In 2005, the EU Action Plan received legislative support with the adoption of Regulation 2173/2005 (amended by Regulation 657/2014). The Regulation was based on the trade provision of the present Article 207 of the Treaty on the Functioning of the European Union. It provided that the EU should conclude Voluntary Partnership Agreements with other countries or regional organisations. In these agreements, the respective partner country would commit itself to export into the EU only legally harvested timber or timber that was legally imported into the partner country, and to issue a so-called FLEGT-licence for each such export. No FLEGT-license was necessary when the trade concerned specimens which were protected on the basis of Annexes A, B or C to Regulation 338/97 on trade in endangered species, as in such cases a CITES permit or certificate accompanied the wood in question.

The import into the EU of timber from the partner country without such a FLEGT-license was prohibited. The EU Member States were given several means of checking whether the FLEGT-license was correctly issued.
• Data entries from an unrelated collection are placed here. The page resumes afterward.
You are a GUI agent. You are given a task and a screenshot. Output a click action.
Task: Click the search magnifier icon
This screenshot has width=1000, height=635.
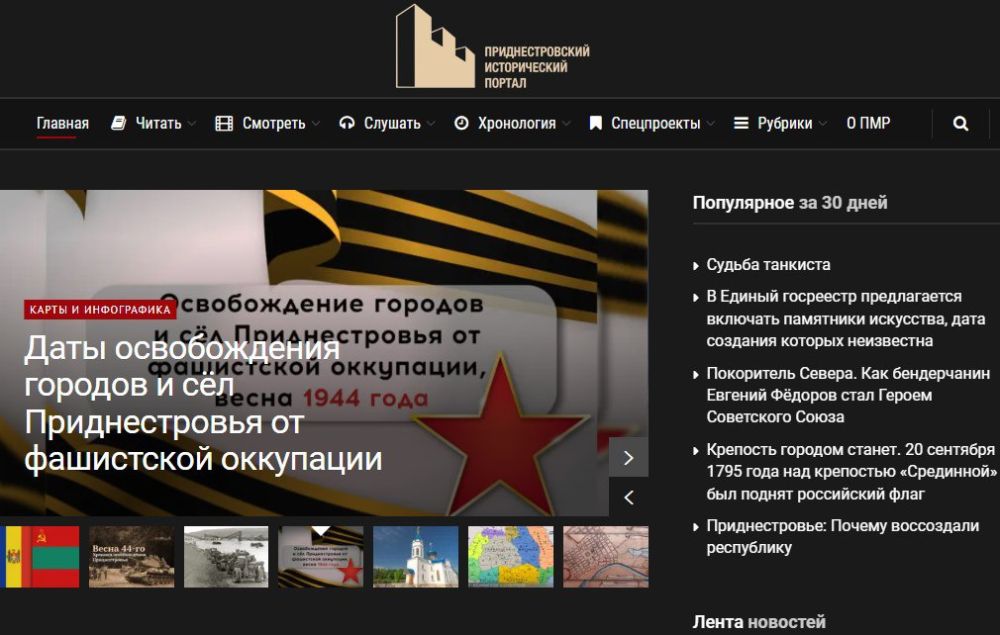click(961, 124)
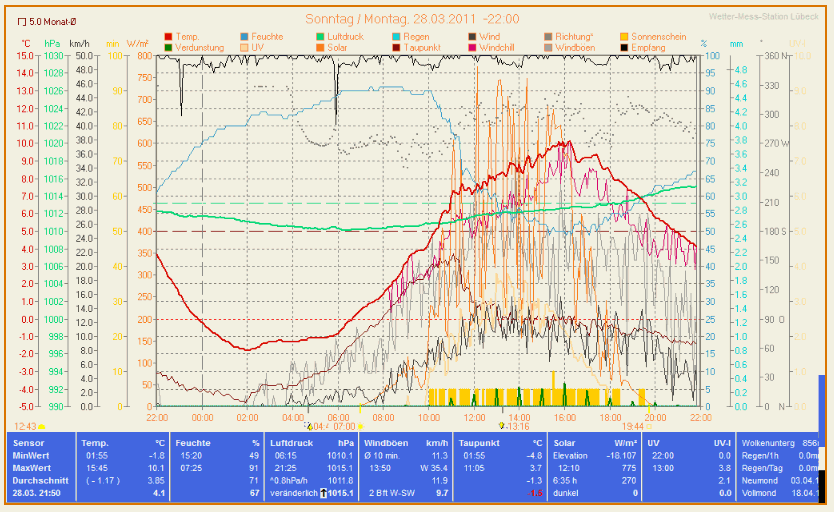Click the Windchill legend icon
Viewport: 834px width, 512px height.
(x=472, y=47)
They could in particular ask for supplementary information regarding the legality of the export, and when this information was not supplied within 21 working days, they had to refuse the import.

Regulation 2173/2005 had several weaknesses: first, it only applied to trade with partner countries, thus with countries with whom the EU had concluded a voluntary partnership agreement, according to which the provisions of the Regulation should apply.